Pensão paga por 20 anos gera expectativa, decide STJ

Pensão alimentícia voluntária paga de forma contínua por mais de 20 anos pode gerar uma expectativa legítima de continuidade e, por isso, não deve ser interrompida de maneira abrupta, segundo decisão recente da 3ª Turma do Superior Tribunal de Justiça (STJ).

A discussão envolveu um ex-casal que se separou nos anos 1990. A obrigação de alimentos prevista no acordo original tinha prazo, mas o ex-marido seguiu pagando por décadas, mesmo após obter decisão que o exonerava da obrigação. Anos depois, ao tentar cessar de vez o pagamento, a controvérsia chegou ao STJ.

Por que o pagamento prolongado pesou no julgamento

No voto relatado pela Ministra Nancy Andrighi, a Corte reforçou que, em relações familiares, a confiança e a boa-fé precisam de proteção especial.
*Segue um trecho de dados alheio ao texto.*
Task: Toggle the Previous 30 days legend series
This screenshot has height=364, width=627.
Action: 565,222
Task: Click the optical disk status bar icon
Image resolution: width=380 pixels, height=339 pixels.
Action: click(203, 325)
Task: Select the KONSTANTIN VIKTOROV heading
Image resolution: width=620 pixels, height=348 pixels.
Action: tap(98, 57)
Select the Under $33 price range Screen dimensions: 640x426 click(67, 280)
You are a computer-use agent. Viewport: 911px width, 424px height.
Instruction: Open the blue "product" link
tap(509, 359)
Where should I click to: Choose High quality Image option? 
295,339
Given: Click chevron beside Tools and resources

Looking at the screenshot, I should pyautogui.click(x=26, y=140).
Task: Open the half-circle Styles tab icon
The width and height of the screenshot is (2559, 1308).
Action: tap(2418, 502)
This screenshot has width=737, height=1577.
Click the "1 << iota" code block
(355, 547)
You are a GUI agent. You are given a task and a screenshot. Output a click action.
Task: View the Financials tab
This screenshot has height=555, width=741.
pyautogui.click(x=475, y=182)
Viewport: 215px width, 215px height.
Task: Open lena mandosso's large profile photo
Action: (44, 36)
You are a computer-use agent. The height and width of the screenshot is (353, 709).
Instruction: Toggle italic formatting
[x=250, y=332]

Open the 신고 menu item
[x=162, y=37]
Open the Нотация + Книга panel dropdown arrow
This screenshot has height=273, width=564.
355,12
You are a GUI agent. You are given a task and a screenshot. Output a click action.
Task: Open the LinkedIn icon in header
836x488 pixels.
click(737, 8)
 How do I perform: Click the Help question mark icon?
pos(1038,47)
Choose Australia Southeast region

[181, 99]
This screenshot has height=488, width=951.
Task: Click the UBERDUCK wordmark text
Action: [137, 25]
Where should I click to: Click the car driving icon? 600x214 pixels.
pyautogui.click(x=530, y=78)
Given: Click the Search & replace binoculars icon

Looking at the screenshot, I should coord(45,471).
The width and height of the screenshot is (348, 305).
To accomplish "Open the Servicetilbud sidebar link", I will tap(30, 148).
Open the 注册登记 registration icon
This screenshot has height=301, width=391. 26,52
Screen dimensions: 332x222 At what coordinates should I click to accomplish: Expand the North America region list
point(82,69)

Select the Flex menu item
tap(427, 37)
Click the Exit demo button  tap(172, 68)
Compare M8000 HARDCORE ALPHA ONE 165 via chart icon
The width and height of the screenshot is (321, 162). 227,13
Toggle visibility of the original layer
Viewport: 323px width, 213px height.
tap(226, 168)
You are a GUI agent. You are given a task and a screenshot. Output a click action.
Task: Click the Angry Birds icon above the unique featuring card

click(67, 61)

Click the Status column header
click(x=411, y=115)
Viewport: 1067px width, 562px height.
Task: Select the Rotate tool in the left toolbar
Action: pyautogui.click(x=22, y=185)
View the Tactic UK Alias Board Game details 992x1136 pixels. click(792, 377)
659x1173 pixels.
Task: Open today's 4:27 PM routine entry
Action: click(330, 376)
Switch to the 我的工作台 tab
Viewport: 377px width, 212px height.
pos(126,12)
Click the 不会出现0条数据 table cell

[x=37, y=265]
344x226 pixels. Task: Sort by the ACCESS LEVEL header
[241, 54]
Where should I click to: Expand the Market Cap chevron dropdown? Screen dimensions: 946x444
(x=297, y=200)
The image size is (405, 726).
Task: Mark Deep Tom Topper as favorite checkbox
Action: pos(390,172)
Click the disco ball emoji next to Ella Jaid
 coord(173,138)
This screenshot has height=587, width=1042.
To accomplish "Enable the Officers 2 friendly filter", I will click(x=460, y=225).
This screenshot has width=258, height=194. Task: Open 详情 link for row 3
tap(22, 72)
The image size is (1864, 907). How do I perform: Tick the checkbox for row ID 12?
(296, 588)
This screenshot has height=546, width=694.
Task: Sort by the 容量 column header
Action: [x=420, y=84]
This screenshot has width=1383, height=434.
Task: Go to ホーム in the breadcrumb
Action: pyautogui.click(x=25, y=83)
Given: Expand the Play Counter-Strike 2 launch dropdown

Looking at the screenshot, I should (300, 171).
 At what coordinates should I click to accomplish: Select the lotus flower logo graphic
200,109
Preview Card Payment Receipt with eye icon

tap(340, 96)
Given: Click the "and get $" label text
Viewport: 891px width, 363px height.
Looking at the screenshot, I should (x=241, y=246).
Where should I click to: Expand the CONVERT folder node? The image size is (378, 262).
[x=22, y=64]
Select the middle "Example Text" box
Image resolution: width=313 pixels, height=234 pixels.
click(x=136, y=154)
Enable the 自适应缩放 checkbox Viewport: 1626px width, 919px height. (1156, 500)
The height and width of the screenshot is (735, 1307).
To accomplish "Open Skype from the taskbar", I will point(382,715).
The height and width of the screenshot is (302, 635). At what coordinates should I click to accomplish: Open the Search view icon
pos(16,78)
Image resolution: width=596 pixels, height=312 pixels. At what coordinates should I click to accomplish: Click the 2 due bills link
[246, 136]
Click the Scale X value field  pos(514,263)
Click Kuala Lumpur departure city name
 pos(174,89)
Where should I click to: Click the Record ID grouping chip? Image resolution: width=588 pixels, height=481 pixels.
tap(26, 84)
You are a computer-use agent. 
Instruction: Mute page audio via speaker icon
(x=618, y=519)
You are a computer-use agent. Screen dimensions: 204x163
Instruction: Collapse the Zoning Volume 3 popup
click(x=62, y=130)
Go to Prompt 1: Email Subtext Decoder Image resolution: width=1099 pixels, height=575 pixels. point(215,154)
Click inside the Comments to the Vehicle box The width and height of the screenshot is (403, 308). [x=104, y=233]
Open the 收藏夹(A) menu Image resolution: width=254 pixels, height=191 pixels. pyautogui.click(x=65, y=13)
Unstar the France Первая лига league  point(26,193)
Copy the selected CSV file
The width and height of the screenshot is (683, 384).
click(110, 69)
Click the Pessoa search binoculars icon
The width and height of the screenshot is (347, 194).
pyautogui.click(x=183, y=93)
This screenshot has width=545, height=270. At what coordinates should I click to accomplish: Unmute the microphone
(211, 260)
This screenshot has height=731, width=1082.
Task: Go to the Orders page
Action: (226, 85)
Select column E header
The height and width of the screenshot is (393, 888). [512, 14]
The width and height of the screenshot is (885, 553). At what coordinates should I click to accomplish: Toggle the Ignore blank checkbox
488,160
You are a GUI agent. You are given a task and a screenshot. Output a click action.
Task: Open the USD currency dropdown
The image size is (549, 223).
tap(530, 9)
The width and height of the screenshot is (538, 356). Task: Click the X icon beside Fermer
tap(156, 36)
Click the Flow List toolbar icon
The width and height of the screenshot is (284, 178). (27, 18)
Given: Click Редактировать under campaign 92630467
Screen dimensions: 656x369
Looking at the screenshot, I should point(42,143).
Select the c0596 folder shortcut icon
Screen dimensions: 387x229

Em termos práticos, a ideia é que quando alguém mantém, por muito tempo, uma conduta que sustenta a subsistência de outra pessoa, cria-se uma expectativa socialmente justificável de que aquela ajuda não será interrompida de surpresa.

O que são supressio e surrectio (em linguagem simples)

A Decisão destacou dois conceitos frequentemente usados pelo STJ:

  • Supressio: quando a pessoa deixa de exercer um direito por muito tempo e, depois, passa a não poder exercê-lo de forma incompatível com a boa-fé.
  • Surrectio: o surgimento, para a outra parte, de uma posição jurídica favorecida pela prática reiterada que gerou confiança.

No julgamento, esses conceitos foram usados para explicar por que a manutenção voluntária do pagamento por período tão longo não pode ser tratada como um ato indiferente do ponto de vista jurídico.

O que isso pode mudar na prática

Em casos semelhantes, a Decisão sinaliza alguns pontos relevantes:

  • Para quem paga: manter pagamentos por anos sem formalização e sem discutir judicialmente a situação pode aumentar o risco de a Justiça reconhecer que houve criação de expectativa legítima, dificultando a interrupção imediata.
  • Para quem recebe: quando há dependência econômica construída ao longo do tempo, a tendência é que o Judiciário examine com mais cuidado os efeitos de uma mudança repentina de conduta.

Cada caso depende de provas, do histórico da relação e das condições pessoais envolvidas, mas o recado é claro: no Direito de Família, a boa-fé e a proteção da confiança podem ter peso decisivo.